__PROBLEM TO SOLVE__: Reproduce everything from the line containing "How do I perform: Select" down to the end of the records, word for word. Leave the pictures out of your answer.
++++
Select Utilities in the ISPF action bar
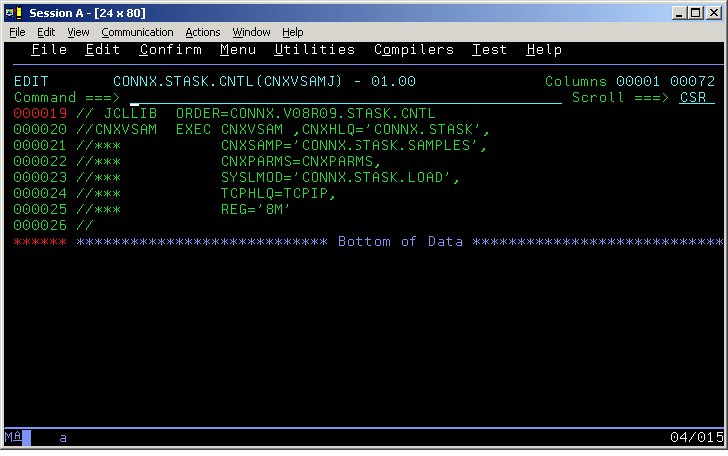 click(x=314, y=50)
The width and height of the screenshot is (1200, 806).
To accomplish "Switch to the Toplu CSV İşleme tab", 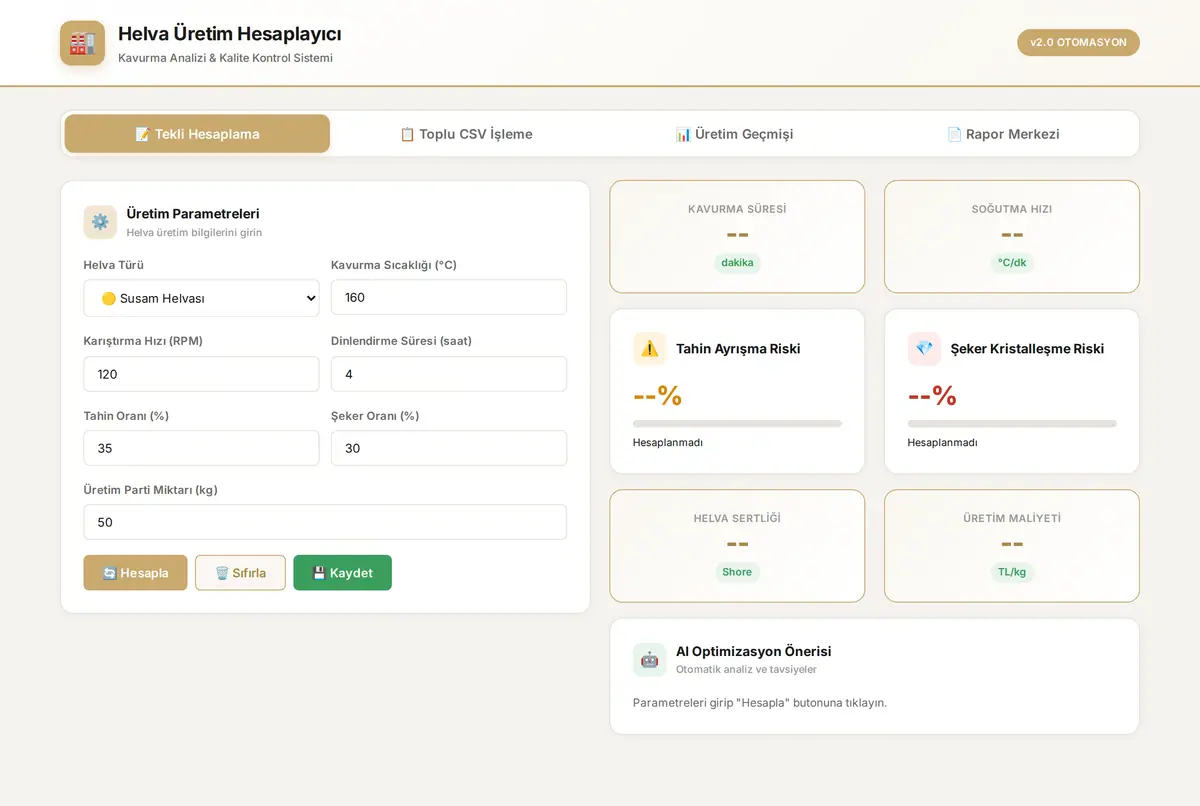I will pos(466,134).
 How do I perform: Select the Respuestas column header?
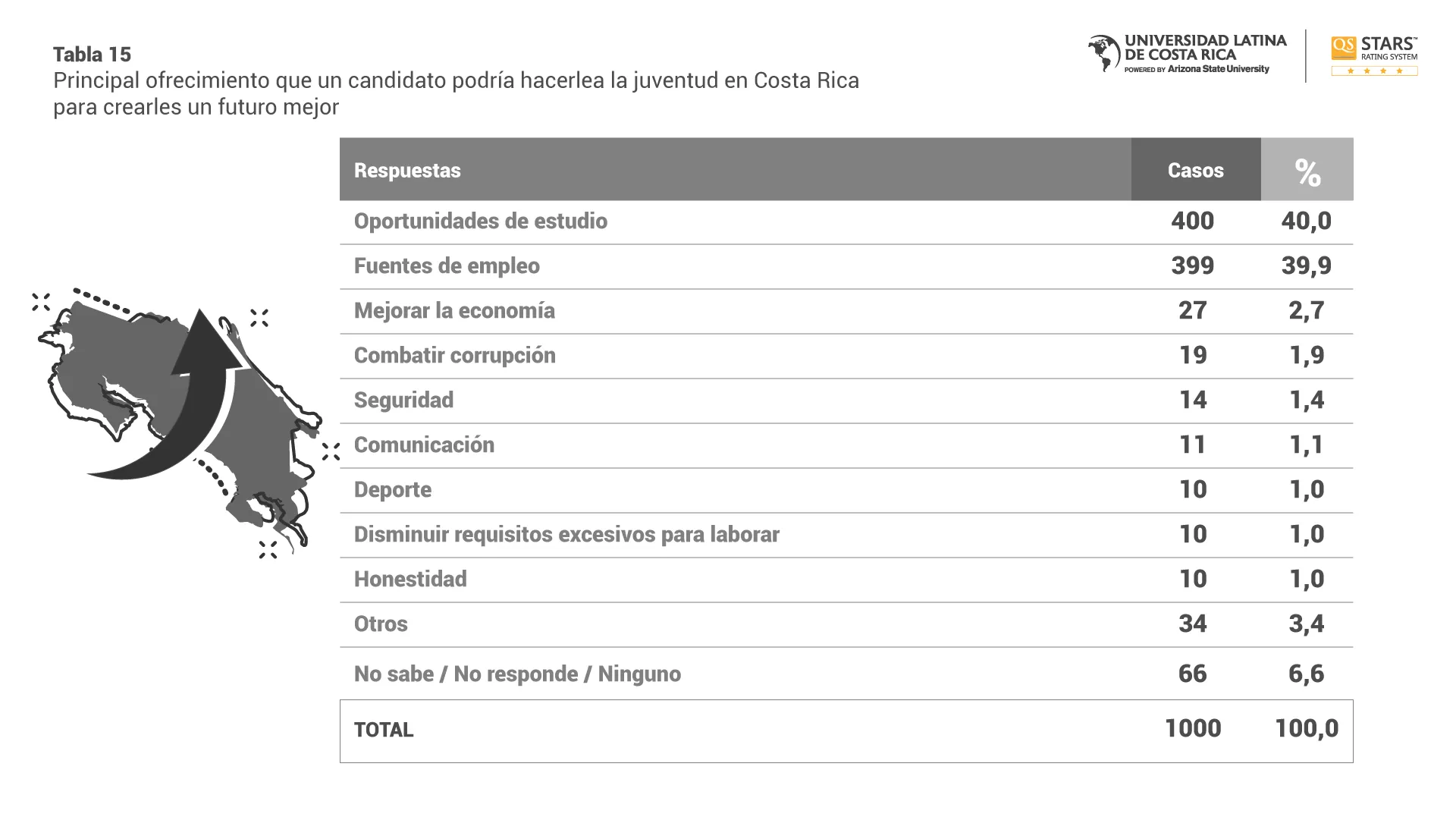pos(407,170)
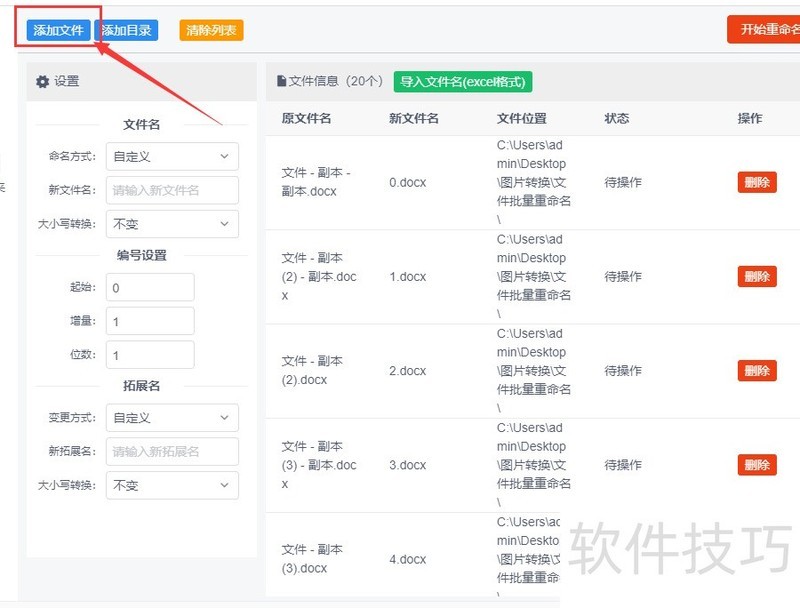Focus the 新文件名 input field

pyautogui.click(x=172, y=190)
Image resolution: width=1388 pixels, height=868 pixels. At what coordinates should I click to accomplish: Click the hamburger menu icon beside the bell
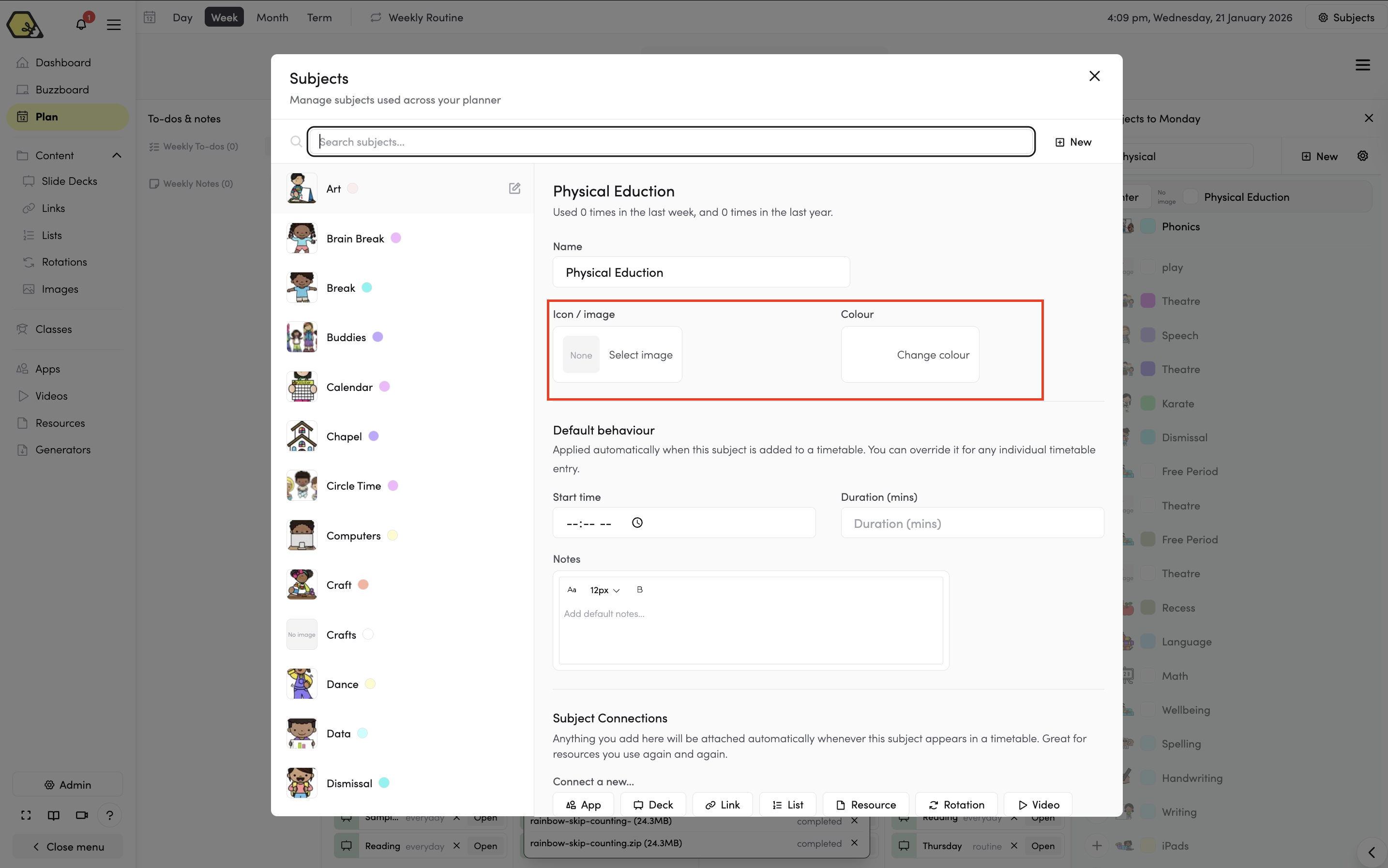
++++
__ANSWER TO THIS TASK__:
 How do I perform: Select the Respuestas column header?
pos(407,170)
Focus the 新文件名 input field

pyautogui.click(x=172, y=190)
Image resolution: width=1388 pixels, height=868 pixels. At what coordinates should I click to accomplish: Click the hamburger menu icon beside the bell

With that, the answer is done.